◆ WORK TO DO
Repeat the text of every item below word for word, leaving out the pictures.

◆ THE INPUT

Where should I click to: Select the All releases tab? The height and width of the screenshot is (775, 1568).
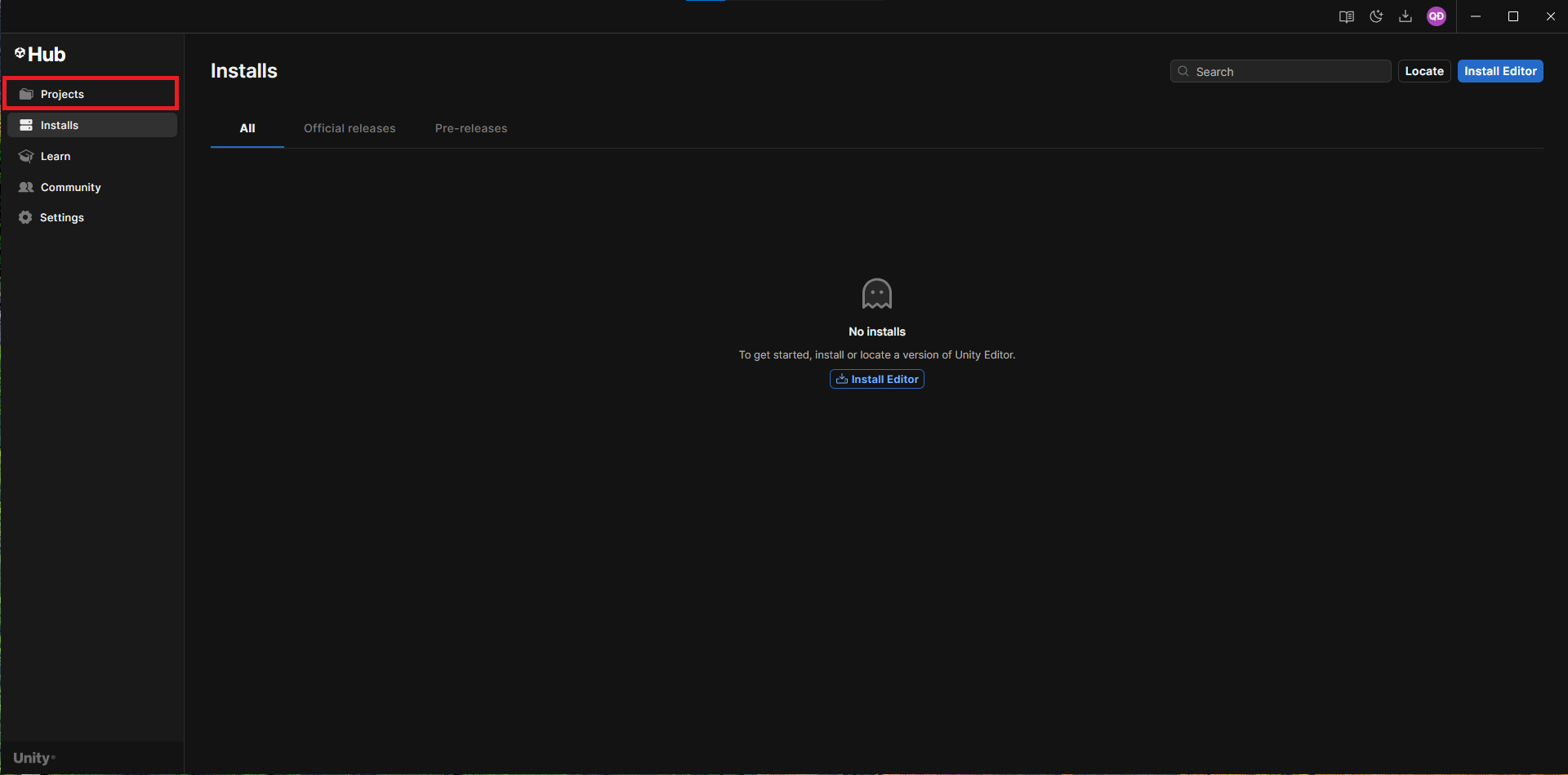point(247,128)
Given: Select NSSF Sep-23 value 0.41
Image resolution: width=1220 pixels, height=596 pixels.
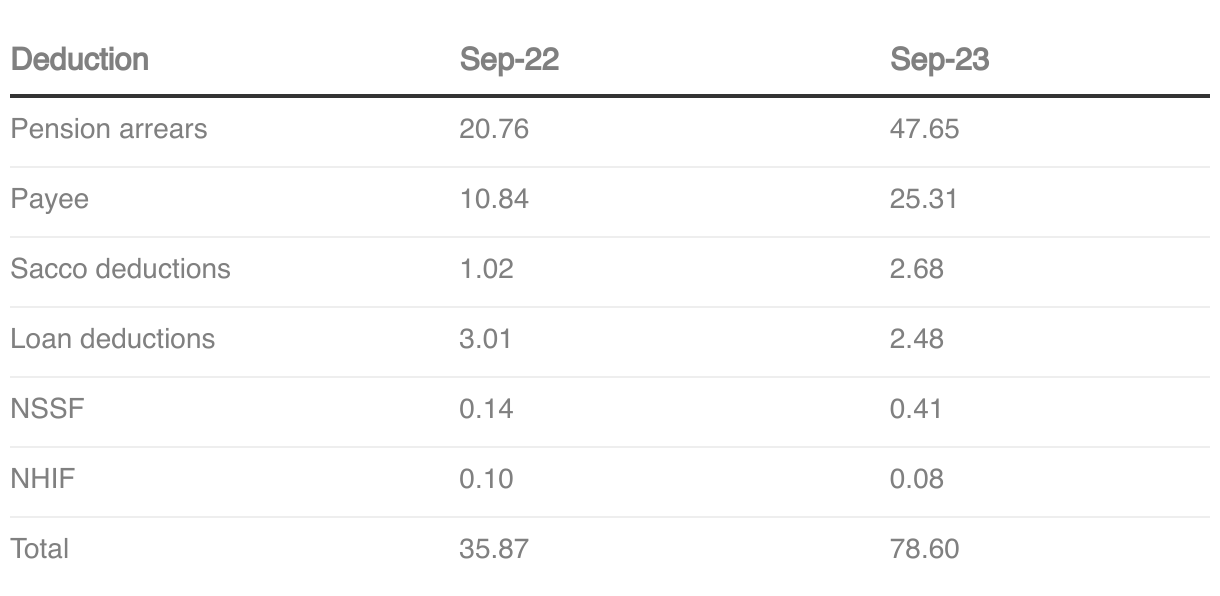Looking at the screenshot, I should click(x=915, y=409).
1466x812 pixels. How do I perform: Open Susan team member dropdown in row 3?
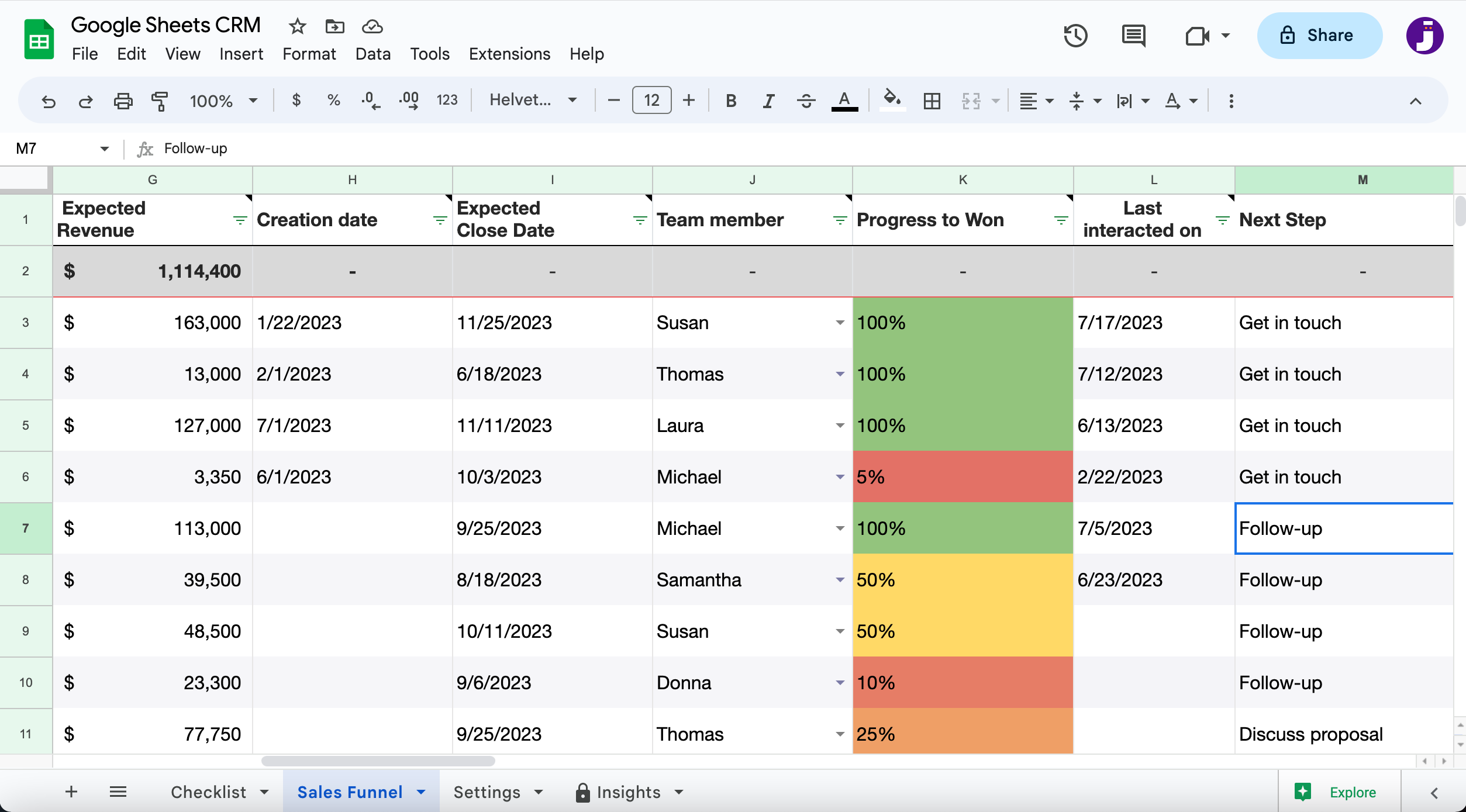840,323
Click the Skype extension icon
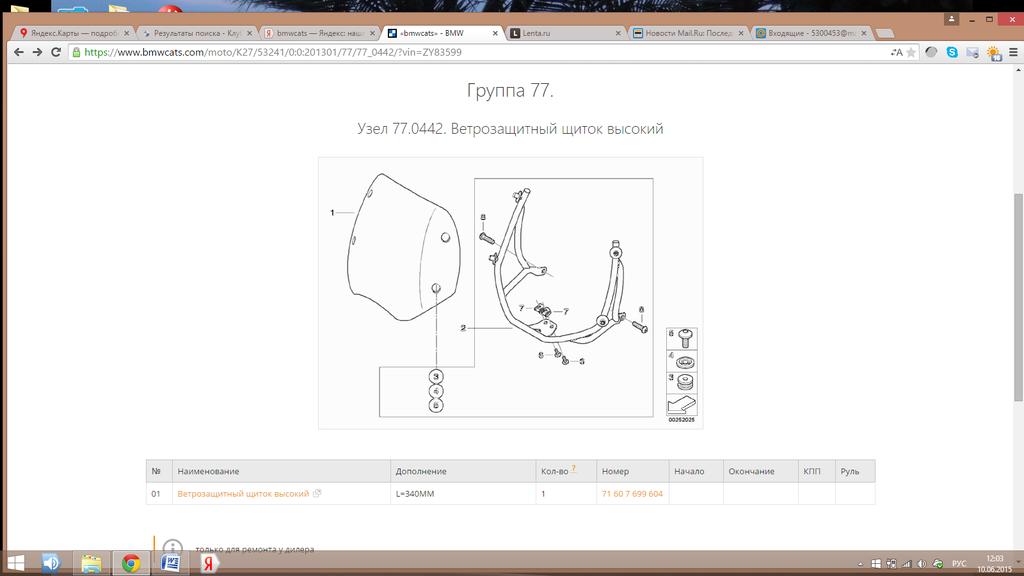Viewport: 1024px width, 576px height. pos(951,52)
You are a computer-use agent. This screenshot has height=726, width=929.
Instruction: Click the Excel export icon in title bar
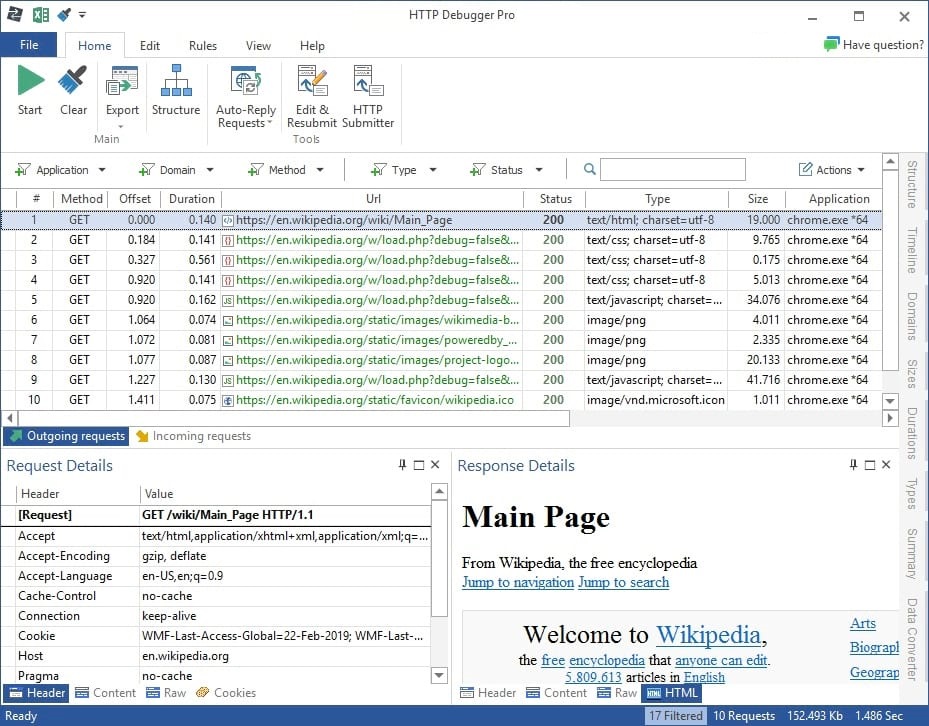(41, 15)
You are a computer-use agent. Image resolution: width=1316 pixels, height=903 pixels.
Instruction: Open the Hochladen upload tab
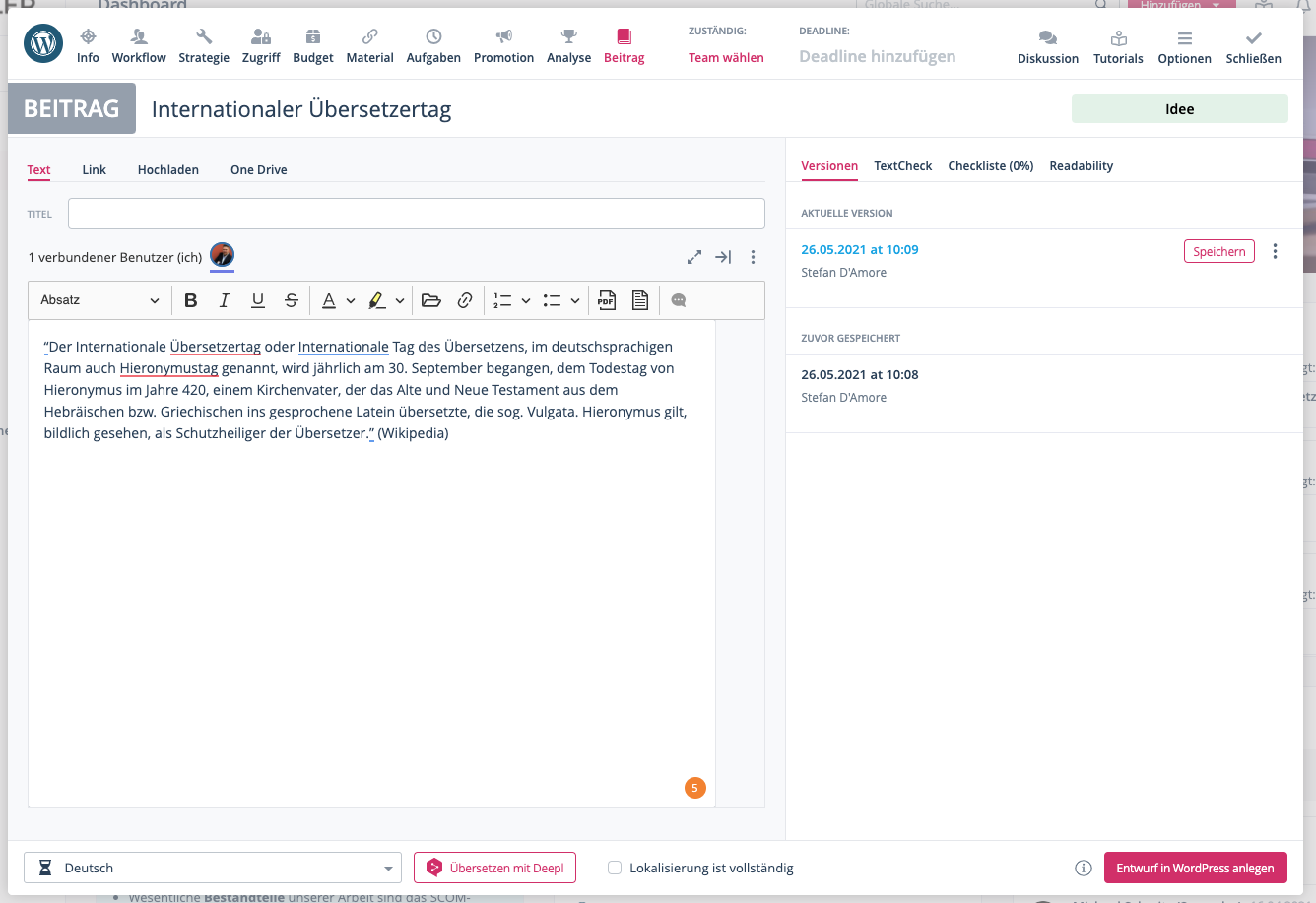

◆ RESPONSE FOR THIS EXERCISE
Where should I click to: Select the All releases tab? The height and width of the screenshot is (775, 1568).
point(247,128)
Given: Select NSSF Sep-23 value 0.41
Image resolution: width=1220 pixels, height=596 pixels.
Looking at the screenshot, I should click(x=915, y=409).
1466x812 pixels. How do I perform: Open Susan team member dropdown in row 3?
840,323
Click the Skype extension icon
Viewport: 1024px width, 576px height. pos(951,52)
You are a computer-use agent. This screenshot has height=726, width=929.
Instruction: Click the Excel export icon in title bar
(41, 15)
You are a computer-use agent. Image resolution: width=1316 pixels, height=903 pixels.
Instruction: Open the Hochladen upload tab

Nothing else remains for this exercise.